Earlier today, Polkadot DeFi’s hub Acala had its stable coin aUSD, exploited for about 1.2 billion aUSD. It has since addressed the issue on its twitter account explaining that the problem had been identified to be a misconfiguration of the IBTC/aUSD liquidity pool launched earlier today.
No repetition of UST Hack
The hack had thrown crypto twitter community into a frenzy earlier today with many speculating a replay of the UST scenario that occurred a few months back. It however seems it’s nothing remotely similar to the collapse of the algorithmic stable coin as it is over-collateralized.
Acala explained in its statement on twitter that the erroneously minted aUSD which immediately depegged the stable coin to less than 70% of its original value remains on its parachain and from the statement, it seems the situation will be salvaged in no time.
Pending Acala community collective governance decision on resolution of the error minting, these erroneously minted aUSD remaining on Acala parachain along with these swapped Acala parachain native tokens have been transfer disabled. The team said in its statement.
Some other functions on the network have also been disabled pending governance vote to avoid liquidation. The Polkadot native token has shown signs of recovery.

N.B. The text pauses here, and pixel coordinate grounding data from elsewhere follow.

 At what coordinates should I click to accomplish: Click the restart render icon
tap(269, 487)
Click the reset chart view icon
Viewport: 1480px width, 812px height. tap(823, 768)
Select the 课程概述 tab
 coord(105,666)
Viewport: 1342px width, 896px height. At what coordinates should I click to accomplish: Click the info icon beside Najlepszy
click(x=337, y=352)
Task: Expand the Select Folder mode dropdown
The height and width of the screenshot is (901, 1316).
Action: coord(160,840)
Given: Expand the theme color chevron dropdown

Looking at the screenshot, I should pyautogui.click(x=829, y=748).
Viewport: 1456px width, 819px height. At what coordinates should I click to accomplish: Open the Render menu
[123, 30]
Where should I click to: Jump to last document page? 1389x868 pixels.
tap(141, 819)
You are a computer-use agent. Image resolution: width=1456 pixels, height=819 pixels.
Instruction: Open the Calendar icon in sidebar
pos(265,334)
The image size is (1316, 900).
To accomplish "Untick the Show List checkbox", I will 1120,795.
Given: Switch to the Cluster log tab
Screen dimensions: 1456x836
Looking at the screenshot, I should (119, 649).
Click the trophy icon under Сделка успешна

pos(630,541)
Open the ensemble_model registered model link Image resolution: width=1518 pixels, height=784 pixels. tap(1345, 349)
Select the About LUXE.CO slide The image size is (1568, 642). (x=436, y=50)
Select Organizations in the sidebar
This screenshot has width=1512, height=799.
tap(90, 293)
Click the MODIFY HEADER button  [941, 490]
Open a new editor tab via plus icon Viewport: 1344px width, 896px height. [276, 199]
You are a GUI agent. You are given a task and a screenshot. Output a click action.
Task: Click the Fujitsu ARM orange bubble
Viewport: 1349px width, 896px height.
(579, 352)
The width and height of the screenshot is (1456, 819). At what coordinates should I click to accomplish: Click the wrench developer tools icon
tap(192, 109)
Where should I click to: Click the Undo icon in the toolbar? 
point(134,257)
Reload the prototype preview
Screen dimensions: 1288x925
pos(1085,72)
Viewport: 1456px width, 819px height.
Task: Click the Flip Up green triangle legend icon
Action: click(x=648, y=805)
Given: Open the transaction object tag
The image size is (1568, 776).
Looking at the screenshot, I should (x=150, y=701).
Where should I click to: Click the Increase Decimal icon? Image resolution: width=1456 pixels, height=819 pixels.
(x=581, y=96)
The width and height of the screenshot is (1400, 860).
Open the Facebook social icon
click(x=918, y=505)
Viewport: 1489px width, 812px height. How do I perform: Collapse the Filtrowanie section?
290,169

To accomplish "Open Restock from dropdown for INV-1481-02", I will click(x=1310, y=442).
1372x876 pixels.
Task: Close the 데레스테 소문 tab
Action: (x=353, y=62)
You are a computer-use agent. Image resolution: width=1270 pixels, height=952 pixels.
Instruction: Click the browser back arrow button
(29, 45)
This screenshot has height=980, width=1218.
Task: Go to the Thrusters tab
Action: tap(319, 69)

How is the Acala dollar faring now?
Per CoinmarketCap, aUSD is just a few cents away from reclaiming its peg and currently trades at $0.9166 as at the time of writing. The stablecoin was launched early this year and it functions with the backing of a multi-collateral mechanism. It can be minted using coins like DOT and LCDOT as collateral.
The team has also asked that people and whitehats who received the erroneously minted Stablecoin return it to some address that it published, also announcing that every address that received the stable coin from the hack are known.